◆ Aufgabe a ◆
Ersetze in den Einträgen von der Zeile mit „1024x532 pixels.“ bis zum Ende der Einträge, beide Enden eingeschlossen, „pinned tweet“ durch „latest post“ und gib nur diese Zeilen sonst unverändert wieder. Die Bilder lässt du dabei weg.

----------------------------------------

Wien – Unter ihrer Führung arbeiten rund 370 Journalistinnen und Journalisten, die im multimedialen Newsroom täglich 100 News-Angebote für den ORF produzieren: Johannes Bruckenberger, Gabi Waldner-Pammesberger und Sebastian Prokop stehen seit 1. Dezember 2023 an der Spitze von Österreichs größter Redaktion.

Das Trio an der Spitze der ORF-Redaktionen - v.l.n.r.: Sebastian Prokop, Gabriele Waldner-Pammesberger und Johannes Bruckenberger.
Das Trio an der Spitze der ORF-Redaktionen (von links): Sebastian Prokop, Gabriele Waldner-Pammesberger und Johannes Bruckenberger.
ORF/Hans Leitner

Donnerstag vergangener Woche im ORF-Zentrum am Küniglberg: Knapp fünf Monate nach seinem Antritt absolviert das Trio einen Interviewmarathon. Das Interesse ist groß. Zehn Medien haben sich angesagt, die Journalistinnen und Journalisten haben jeweils eine halbe Stunde Zeit, um ihre Fragen zu stellen.

STANDARD: FPÖ-Mediensprecher Christian Hafenecker hat kürzlich den ORF kritisiert, weil Bundeskanzler Karl Nehammer zu Gast im Newsroom des ORF war und neben der Chefredaktion angeblich auch die Stellvertreter und Ressortleiterinnen beim Hintergrundgespräch dabei sein mussten. Ist diese Kritik gerechtfertigt?

Bruckenberger: Das ist der Versuch, eine unabhängige Redaktion zu desavouieren sowie das Vertrauen und die Glaubwürdigkeit zu unterminieren. Das ist halt Wahlkampf und gehört zur österreichischen Folklore dazu. Wir nehmen das gelassen und arbeiten unabhängig, objektiv und äquidistant. Wir finden es aber in Ordnung, wenn es einen professionellen Austausch mit der politischen Ebene gibt.

STANDARD: Zum Beispiel in Form von Hintergrundgesprächen?

Bruckenberger: Ja, die finden in allen Redaktionen statt. Wir haben anlässlich unseres Antritts die Vorsitzenden der Parlamentsparteien eingeladen, dass sie sich den ORF-Newsroom anschauen, um ihnen unser Wertekonzept zu erklären. Dass es hier unterschiedliche Rollen gibt. Die machen politische Öffentlichkeitsarbeit, wir machen kritischen Journalismus. Manche sind dieser Einladung gefolgt, andere wollten nicht kommen. Dann sind wir zu Gesprächen hingegangen, weil wir diesen Meinungsaustausch für selbstverständlich halten. Dass das in so ein Licht gerückt wird, damit müssen wir leben.

----------------------------------------

◆ Aufgabe b ◆
Schreibe das Interview mit der ORF-Chefredaktion im Anschluss an seinen letzten Satz weiter.

----------------------------------------

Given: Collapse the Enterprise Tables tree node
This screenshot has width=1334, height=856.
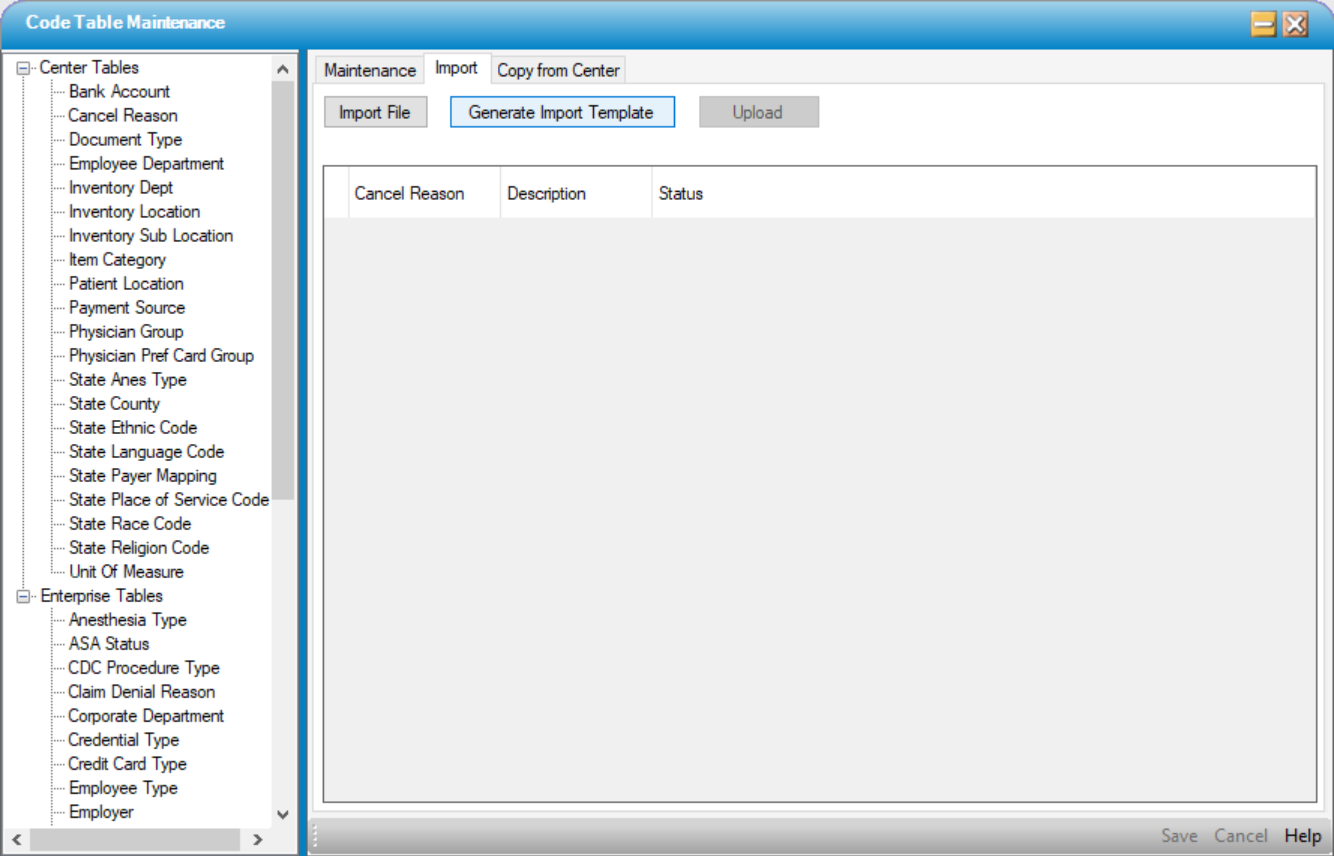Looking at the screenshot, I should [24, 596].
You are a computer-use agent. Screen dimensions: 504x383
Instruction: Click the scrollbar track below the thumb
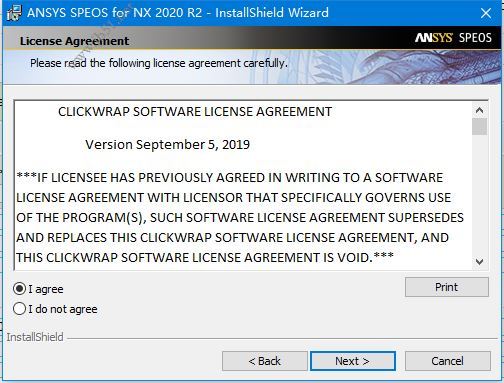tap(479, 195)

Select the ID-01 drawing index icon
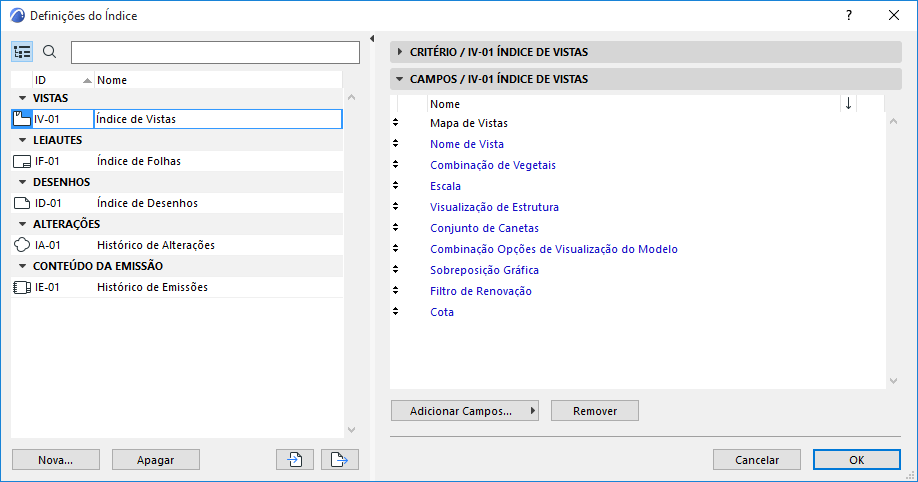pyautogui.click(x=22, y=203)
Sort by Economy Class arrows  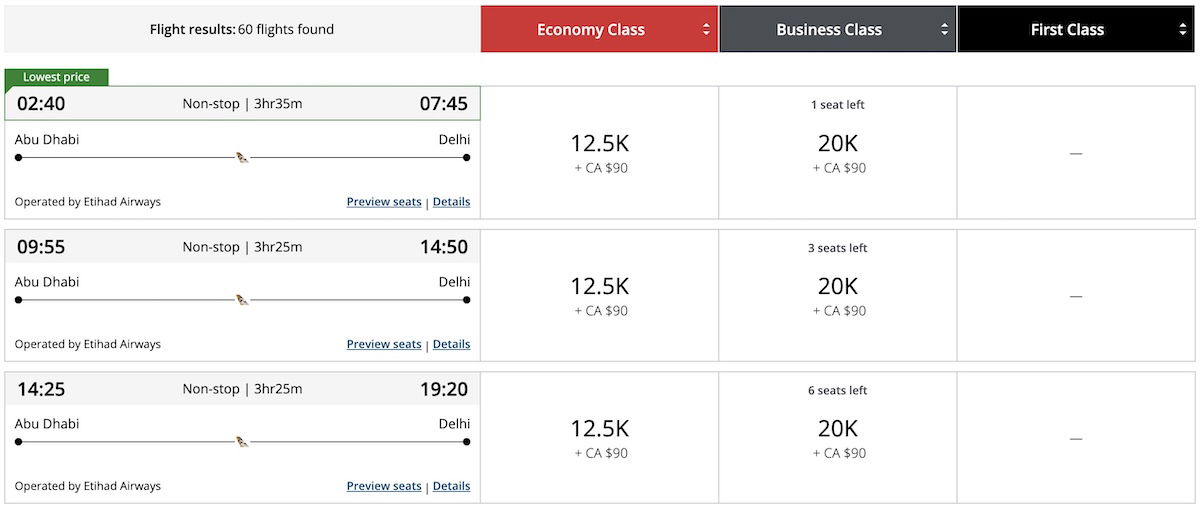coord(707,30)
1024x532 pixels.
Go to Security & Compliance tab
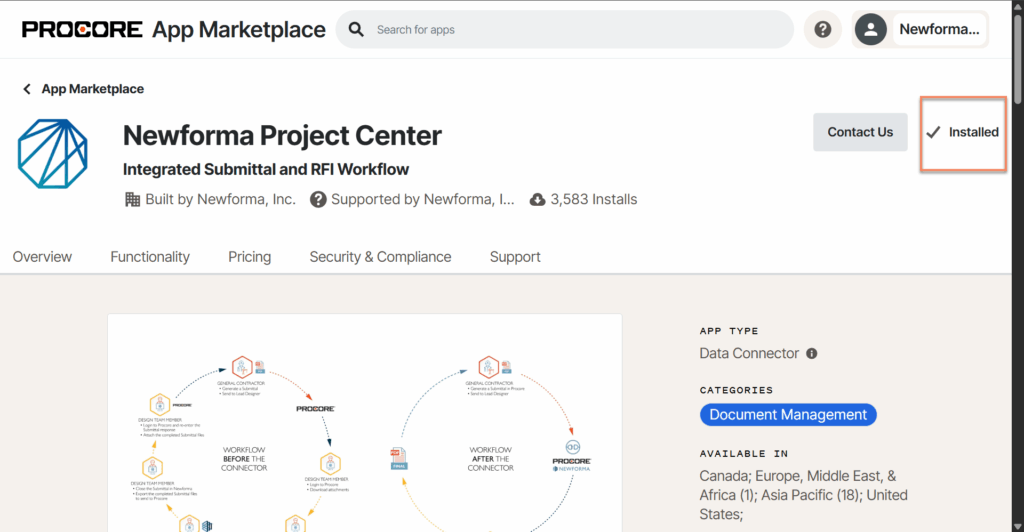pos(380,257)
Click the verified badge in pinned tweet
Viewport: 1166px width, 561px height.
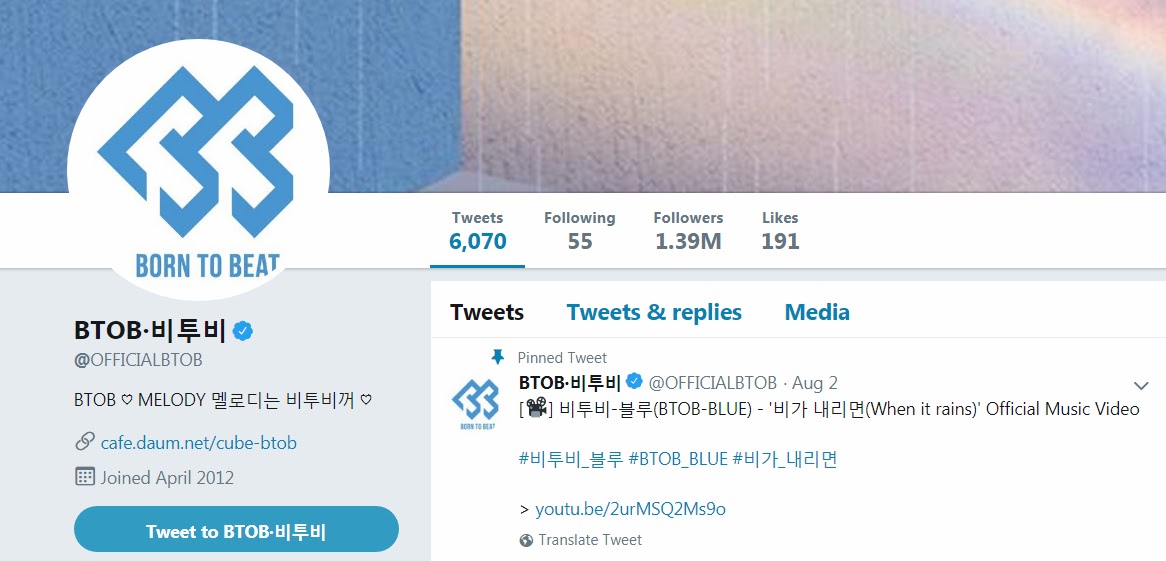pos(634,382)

----------------------------------------

◆ Lösung a ◆
1024x532 pixels.
Go to Security & Compliance tab
pos(380,257)
Click the verified badge in latest post
Viewport: 1166px width, 561px height.
pos(634,382)

◆ Lösung b ◆
Waldner-Pammesberger: Das richtet sich von selbst.

Prokop: Dass wir dieses Gespräch mit Karl Nehammer in einem gläsernen Raum mitten im Newsroom veranstaltet haben, kann man schon so interpretieren, dass wir nichts zu verstecken haben.

"Ich denke, Herr Hafenecker wird sich noch daran erinnern, dass wir auch mit ihm gesprochen haben."

STANDARD: Im Falle der FPÖ waren Sie bei Parteichef Herbert Kickl zu Gast und nicht umgekehrt?

Waldner-Pammesberger: Herr Kickl und sein Generalsekretär Hafenecker waren selbstverständlich auch eingeladen, sie haben sich aber gegen einen Besuch im multimedialen ORF-Newsroom entschieden und haben im Gegenzug uns zu sich ins Parlamentsbüro eingeladen. Ich denke, Herr Hafenecker wird sich noch daran erinnern, dass wir auch mit ihm gesprochen haben.

STANDARD: Wer ist jetzt die richtige Ansprechperson, wenn zum Beispiel ÖVP-Kommunikationschef Gerald Fleischmann anruft, weil ihm eine Geschichte nicht passt? Bei wem meldet er sich?

Waldner-Pammesberger: Ich nehme an, dass er die Nummer von uns dreien hat. Genauso wie Menschen aus anderen Parteien die Nummern österreichischer Journalistinnen und Journalisten haben und sich ab und zu melden.

Bruckenberger: Ich würde gerne mit dem Mythos des Anrufs aufräumen wollen. Wenn man politische Berichterstattung macht, gehört es zur Profession dazu, dass man auch mit politischen Öffentlichkeitsarbeitern in Kontakt ist. Manchmal rufen wir an, weil wir Informationen brauchen, manchmal rufen die an. Und dann muss man unterscheiden. Geht es um einen Austausch von Informationen? Geht es um Hinweise, die vielleicht auch berechtigt sind? Oder geht es um Interventionen? Hier gibt es eine klare und einfache Vorgangsweise: Wir geben keinen Interventionen nach. Wir lassen uns von niemandem etwas zurufen, und niemand kann sich etwas wünschen. Wir haben das Publikum im Auge, dafür wollen wir einen guten, kritischen Journalismus liefern.

STANDARD: Gibt es regelmäßig Interventionsversuche?

Bruckenberger: Aus den Erfahrungen der ersten Monate kann ich nicht sagen, dass es beim ORF massiv mehr wäre als vorher bei der APA, wo ich Chefredakteur war. Wir stehen erst am Anfang des Wahlkampfs, schauen wir mal, wie sich das weiterentwickelt.

STANDARD: Apropos Wahlkampf: 2024 ist ein Superwahljahr. Wie werden die TV-Duelle und -Konfrontationen geführt? Wieder nur mit den im Parlament vertretenen Parteien, oder werden beispielsweise auch die Bierpartei und die KPÖ Plus eingeladen, die Chancen auf den Einzug in den Nationalrat haben?

Bruckenberger: Aus heutiger Sicht werden wir die fünf im Parlament vertretenen Parteien in die Diskussionssendungen einladen. Wir planen eine Mischung aus Elefantenrunden, großen Interviews in Form der "Sommergespräche" und Zweiergespräche, wo jeder gegen jeden antritt. Im Detail entwickeln wir das aber noch.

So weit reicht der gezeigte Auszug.